Good data cuts through the chaos in Haiti

How aggregated data sources and deep analysis are helping Haiti relief efforts

Palantir screenshot showing SMS activity in HaitiAs computer scientists and technologists, we’re used to dealing with large numbers in the abstract. But expressed in human terms, the mind-boggling numbers of the Haiti earthquake — 250,000 dead, 300,000 injured and more than 1 million people left homeless — are hard to comprehend.

The recovery from a disaster of this magnitude presents some important tasks for information technology: coordination of effort, triaging those most in need, and getting good data into the hands of decision makers and aid workers.

Here’s a partial list of aid, relief, and rescue organizations currently in Haiti, gleaned from Wikipedia:

  • An Argentine military field hospital.
  • The Red Cross/Crescent, in various forms.
  • The U.S. military.
  • Multiple U.N. agencies.
  • Remnants of the Haitian government.
  • The French navy.
  • Sri Lankan relief workers.
  • At least 2,000 rescuers from 43 different groups (along with 161 search dogs).

A wealth of collaborators like this presents unique challenges around information fusion. Unlike business competitors or opposing sides of a war, the different groups want to share as much information as possible to achieve their common goal.

Each organization has a produced a fairly detailed picture of the parts of Haiti they are interacting with. Each organization also wants to consume every other organization’s detailed knowledge of the situation. To act effectively, they need to integrate that knowledge into a common operating picture that accurately models the situation on the ground yesterday, today, and tomorrow.

Better coordination through data

Our reaction to the earthquake was to try to help in the best way we knew how. We set up a publicly available instance of our Palantir Government product, already loaded with relevant data, for use by aid workers and organizations working in Haiti. Using relevant, open-source data, we started modeling a picture of what’s going in Haiti.

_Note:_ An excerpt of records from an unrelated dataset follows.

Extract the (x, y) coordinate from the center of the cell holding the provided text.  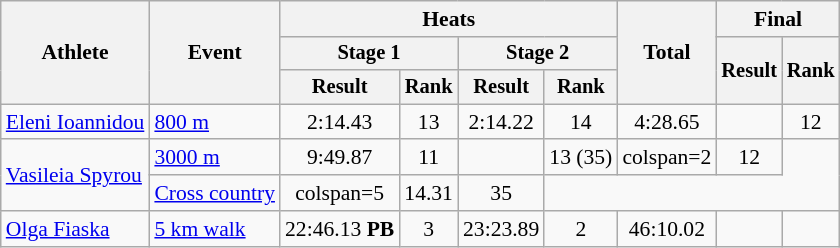
Eleni Ioannidou (76, 122)
2:14.43 (340, 122)
3000 m (214, 158)
35 (501, 193)
13 (35) (580, 158)
11 (428, 158)
2 (580, 229)
9:49.87 (340, 158)
2:14.22 (501, 122)
23:23.89 (501, 229)
5 km walk (214, 229)
800 m (214, 122)
Vasileia Spyrou (76, 176)
Final (778, 19)
Event (214, 52)
46:10.02 (666, 229)
Heats (448, 19)
14 (580, 122)
13 (428, 122)
Stage 1 (369, 54)
Stage 2 (538, 54)
Cross country (214, 193)
14.31 (428, 193)
3 (428, 229)
4:28.65 (666, 122)
colspan=2 (666, 158)
Total (666, 52)
Athlete (76, 52)
colspan=5 (340, 193)
Olga Fiaska (76, 229)
22:46.13 PB (340, 229)
Return [X, Y] of the center of cell containing provided text 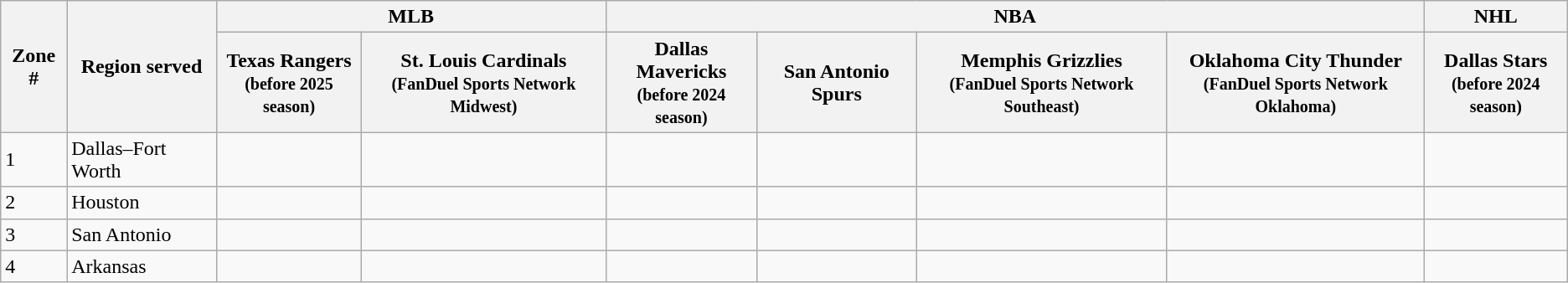
Dallas–Fort Worth [142, 159]
NBA [1015, 17]
St. Louis Cardinals(FanDuel Sports Network Midwest) [484, 82]
Region served [142, 67]
Oklahoma City Thunder(FanDuel Sports Network Oklahoma) [1295, 82]
San Antonio Spurs [837, 82]
1 [34, 159]
Texas Rangers(before 2025 season) [288, 82]
4 [34, 266]
Arkansas [142, 266]
Dallas Mavericks(before 2024 season) [682, 82]
Memphis Grizzlies(FanDuel Sports Network Southeast) [1042, 82]
MLB [410, 17]
2 [34, 203]
Dallas Stars(before 2024 season) [1496, 82]
NHL [1496, 17]
3 [34, 235]
Zone # [34, 67]
San Antonio [142, 235]
Houston [142, 203]
Locate the cell with the specified text and output its [X, Y] center coordinate. 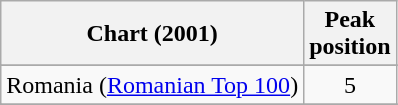
5 [350, 85]
Peakposition [350, 34]
Romania (Romanian Top 100) [152, 85]
Chart (2001) [152, 34]
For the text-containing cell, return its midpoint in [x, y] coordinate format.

Our first cut was to include the locations and names of collapsed buildings, internally displaced people (IDP) camps, and Misson 4636 SMS messages, among others. We also added in map layers that let us see what administrative zone any point on the map was located in.

Having mapped the data into this model, users have access to it through a suite of visualization, analysis, querying, and collaboration tools that allow them to get useful answers to practical questions. Here are some examples:

  • Which administrative sectors have had the most SMS requests for food in the past 24 hours?
  • What collapsed buildings are suspected to contain hazardous materials?
  • Are any IDP camps close enough to hazmat sites to warrant special precautions? Should residents be moved?

Next: Stay ahead of Haiti’s rainy season

With the infrastructure of the country destroyed, Haiti’s rain and hurricane season will be more dangerous than usual. Not only are the normal structures that protect citizens from the waters gone, but people have moved out of the ruins of Port-au-Prince to hastily constructed IDP camps, some of which are sitting in the flood plains of Haiti’s waterways.

The essential question facing relief workers is: Which of the approximately 2,500 IDP camps are most at risk from flooding?

In a place like the United States, an earthquake response and recovery team could engage the services and expertise of the U.S. Geological Survey (USGS), which maintains the National Water Information System. No such luck in Haiti, where the closest thing to the USGS is the Centre National de l’Information Géo-Spatiale. A quick look at the organization’s website shows it didn’t really make it through the earthquake.

We decided to help out. Since we’re starting from square one, we put together data from the Army Geospatial Center, the U.N., NOAA, Haiti-based NGOs, a number of academic papers, and even geo-tagged photos from Flickr. The time it took to integrate this data? About six hours. Time it took to do the analysis? About seven minutes. Amount of that work that is reusable? All of it.

The best way to improve this analysis is to add detailed information about flooding, gathered from the field. We’re looking to get new conduits of information into the Haiti instance as the rains really pick up.

If you’d like to help us, we’re accepting new data sources, analyses, and contact with
relief organizations.

Volunteers, supplies, and goodwill are only the raw ingredients to recovery. It’s the efficient and timely application of those resources to Haiti’s most pressing problems that will make recovery a reality.